What to produce - Without reproducing any image, print the listing below exactly.

Recorded information -
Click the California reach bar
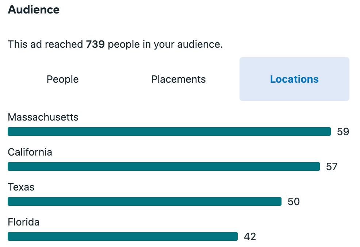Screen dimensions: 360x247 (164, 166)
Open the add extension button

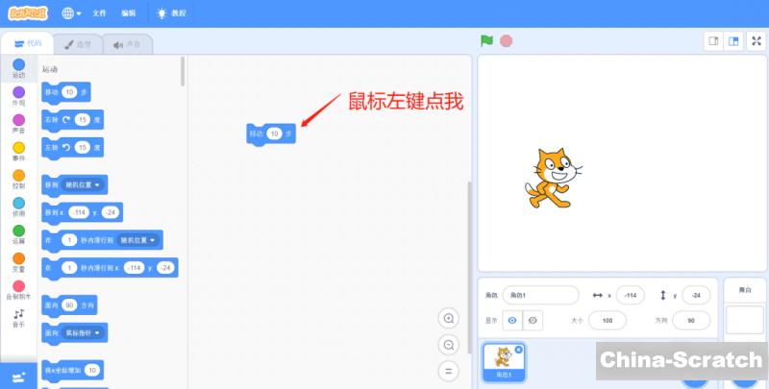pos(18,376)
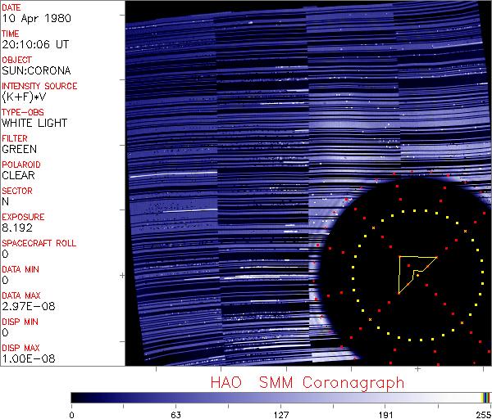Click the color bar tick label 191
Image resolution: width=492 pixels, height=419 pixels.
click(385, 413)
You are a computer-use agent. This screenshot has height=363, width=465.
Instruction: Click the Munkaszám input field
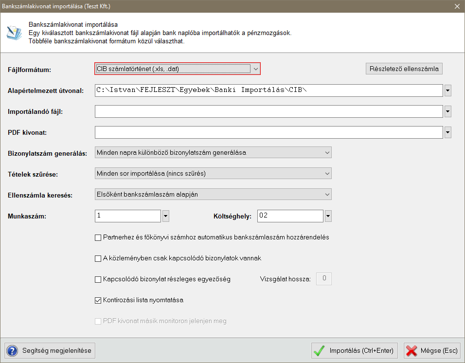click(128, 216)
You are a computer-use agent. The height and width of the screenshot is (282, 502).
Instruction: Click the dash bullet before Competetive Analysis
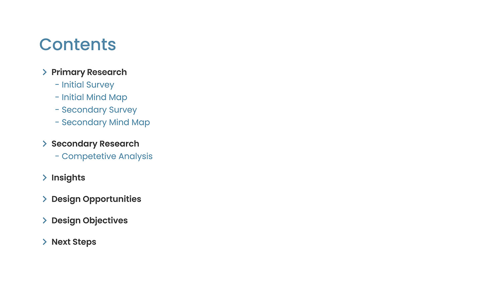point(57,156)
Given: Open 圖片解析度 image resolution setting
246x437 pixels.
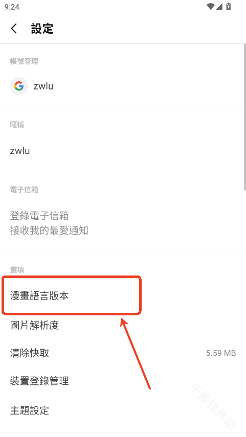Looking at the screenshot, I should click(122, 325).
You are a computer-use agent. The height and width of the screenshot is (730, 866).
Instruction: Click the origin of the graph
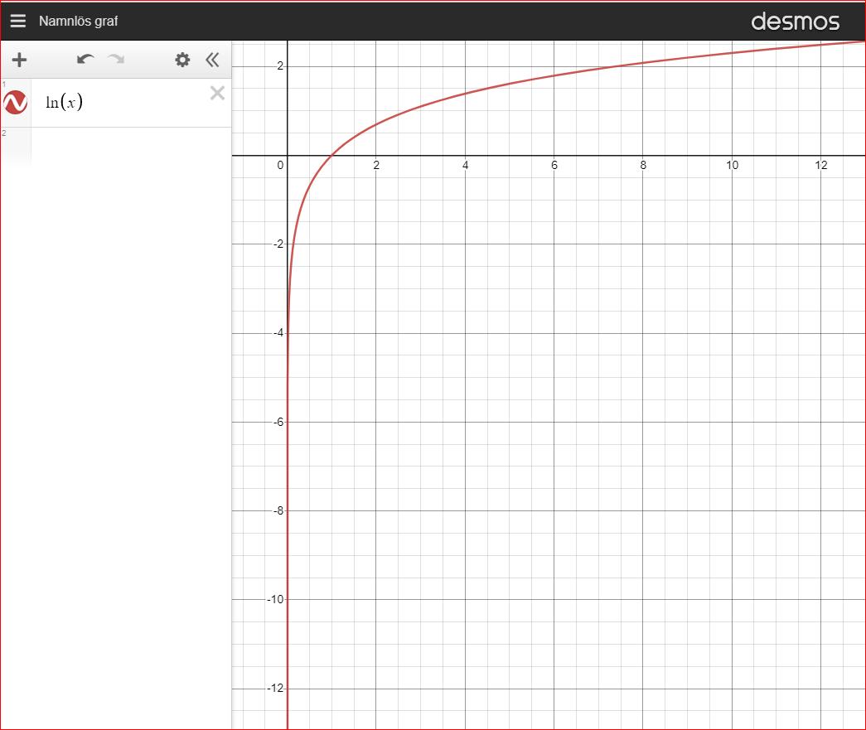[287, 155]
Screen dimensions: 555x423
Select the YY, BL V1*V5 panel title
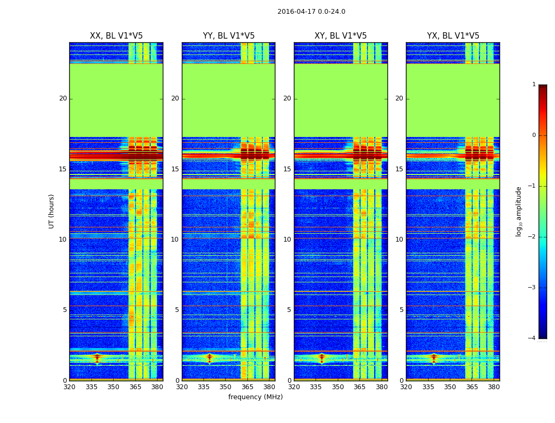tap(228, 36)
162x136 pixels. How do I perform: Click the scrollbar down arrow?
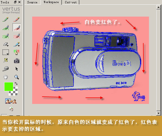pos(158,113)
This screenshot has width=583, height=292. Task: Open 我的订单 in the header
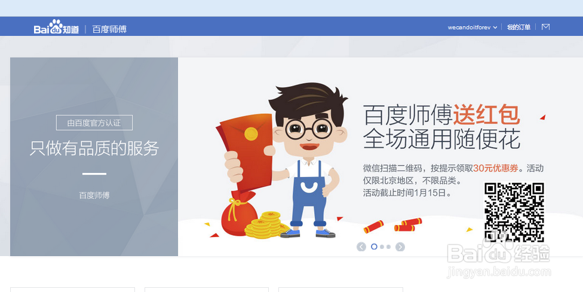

Task solution -
Click the California reach bar
Screen dimensions: 360x247 (164, 166)
Open the add extension button

pos(18,376)
Click the color bar tick label 191
Image resolution: width=492 pixels, height=419 pixels.
click(385, 413)
You are a computer-use agent. This screenshot has height=363, width=465.
Instruction: Click the Munkaszám input field
click(128, 216)
You are a computer-use agent. The height and width of the screenshot is (282, 502).
Instruction: Click the dash bullet before Competetive Analysis
point(57,156)
Given: Open 圖片解析度 image resolution setting
246x437 pixels.
Looking at the screenshot, I should click(122, 325).
You are a computer-use agent. The height and width of the screenshot is (730, 866).
Instruction: Click the origin of the graph
[287, 155]
Screen dimensions: 555x423
Select the YY, BL V1*V5 panel title
tap(228, 36)
162x136 pixels. How do I perform: Click the scrollbar down arrow?
pos(158,113)
This screenshot has width=583, height=292. Task: Open 我的订单 in the header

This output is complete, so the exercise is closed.